Cynthia Beall (p. 101) contributes an editorial on the special topic of this issue which is certainly one of the most exciting developments in high altitude medicine and biology in the last 12 months. Dr. Beall has been one of the leaders in this area.

Sightings, Edited by John W. Severinghaus (p. 105)

High Altitude Web, Edited by Thomas E. Dietz (p. 107)

Clinician's Corner, Edited by Andrew Luks

Pulse oximetry at high altitude

Luks and Swenson (p. 109) discusses the value and pitfalls of measuring arterial oxygen saturation by pulse oximetry at high altitude. This has become a common practice by many people including those whose knowledge of the physiological background is limited.

Pro and Con, Edited by Erik R. Swenson

Most climbers develop subclinical interstitial pulmonary edema

Annalisa Cogo and Giuseppe Miserocchi (p. 121) takes the pro position while Erik Swenson takes the opposite tack. This is a highly controversial issue at the present time.

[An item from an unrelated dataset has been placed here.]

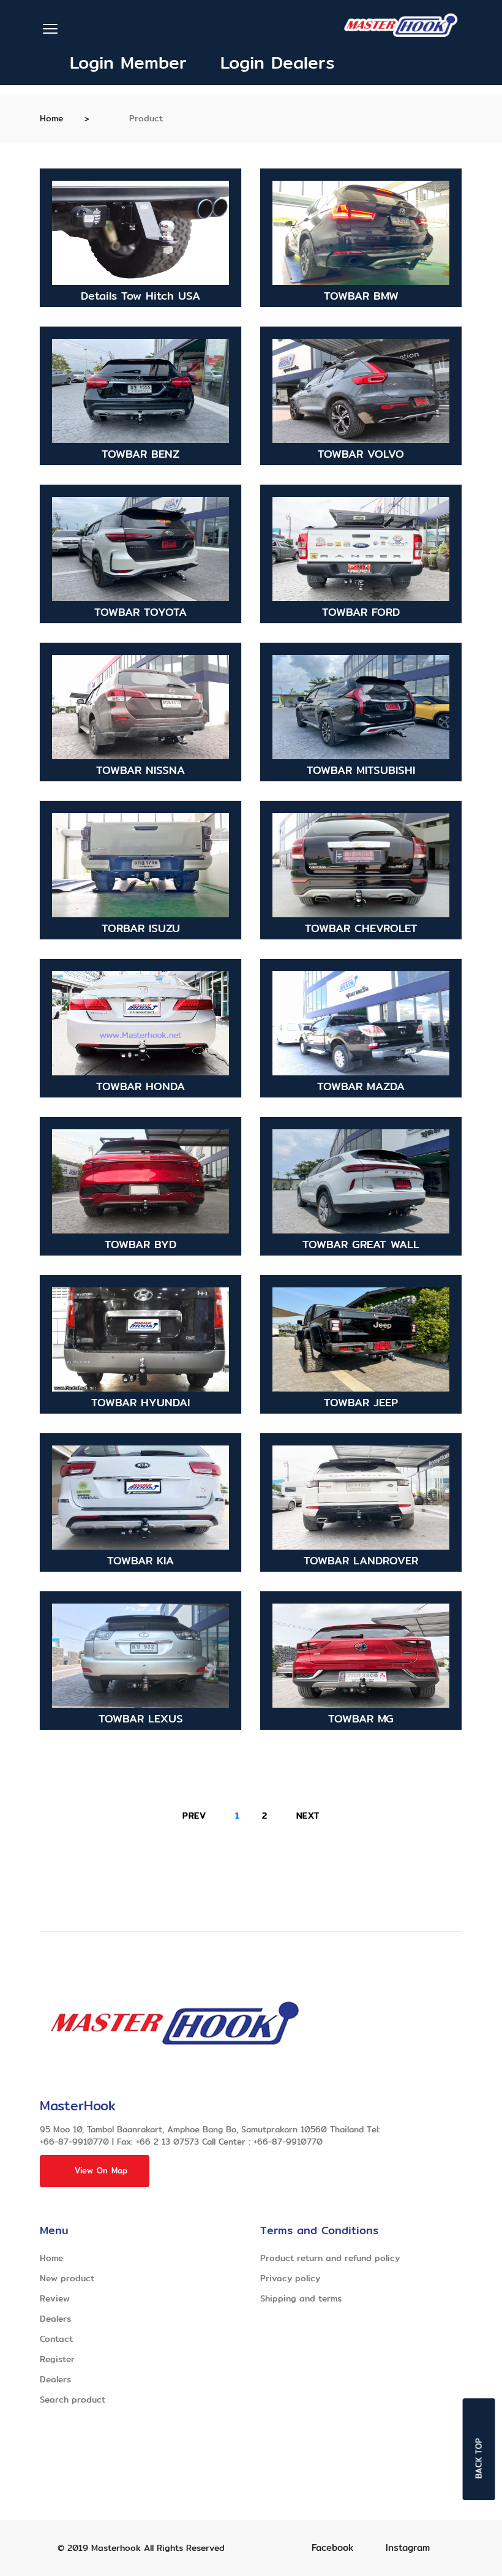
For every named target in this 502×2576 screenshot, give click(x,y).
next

’ome on the range: altitude adaption, positive selection and Himalayan genomics

MacInnis and Rupert (p. 133) provide a general overview of the fascinating work done on this topic in the last 12 months.

Peopling the Tibetan Plateau: insights from archaeology

Aldenderfer (p. 141) tackles one of the most controversial issues which is whether the genomic changes in Tibetans have occurred during the last 3000 years. Proponents have argued that the split between Tibetans and Han Chinese occurred no more than 2750 years ago but the author contends that this is implausible based on studies of population biology.

Rapid recent human evolution and the accumulation of balanced genetic polymorphisms

Wills (p. 149) gives a general account of the rapidity of genetic changes in human populations. One of the reasons why the assertion of a rapid change in Tibetans is so interesting is that if it were true it would possibly be the fastest human genetic change that has been described so far.

Hypoxia: adapting to high altitude by mutating HIF-2α

Tissot van Patot and Gassmann (p. 157) discuss the physiological consequences of up-regulation of Hypoxia Inducible Factor. This is thought to be one of the most important features of the genomic changes in Tibetans.

Dexamethasone improves maximal exercise capacity of individuals susceptible to high altitude pulmonary edema at 4559 m

Siebenmann and colleagues (p. 169) note that dexamethasone improves maximum oxygen uptake in subjects who are susceptible to high altitude pulmonary edema, immediately after a climb to 4559 m. They now show that this effect extends for a longer duration, and they suggest that the result can be explained by increases in cardiac output and lung diffusion.

Hemodynamics and metabolism at low versus moderate altitudes

Cabrera de Léon and colleagues (p. 179) note that people living at moderate altitudes apparently have a lower mortality than populations near sea level. To determine the reasons for this they carried out an extensive study of over 6000 people living in the Canary Islands at four medium altitude ranges concentrating on blood cholesterol, triglycerides, glucose, and leptins. They found that people residing at moderate altitudes have a lower heart rate and lower serum concentrations of total leptin and free leptin than people living lower and suggest that this may explain in part the lower mortality of moderate altitude dwellers.